-- begin MATERIAL PROVIDED --
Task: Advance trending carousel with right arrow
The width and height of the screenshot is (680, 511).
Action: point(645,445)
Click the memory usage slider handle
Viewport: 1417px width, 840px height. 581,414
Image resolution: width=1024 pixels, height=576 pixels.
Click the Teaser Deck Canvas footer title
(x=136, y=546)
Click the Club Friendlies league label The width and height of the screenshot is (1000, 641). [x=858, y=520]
-- end MATERIAL PROVIDED --
▶ _WRITTEN INSTRUCTION_: Quote all of the records above word for word, line by line.

▶ _SOLUTION FOR THIS TASK_:
Task: Advance trending carousel with right arrow
The width and height of the screenshot is (680, 511).
Action: point(645,445)
Click the memory usage slider handle
Viewport: 1417px width, 840px height. 581,414
Image resolution: width=1024 pixels, height=576 pixels.
Click the Teaser Deck Canvas footer title
(x=136, y=546)
Click the Club Friendlies league label The width and height of the screenshot is (1000, 641). [x=858, y=520]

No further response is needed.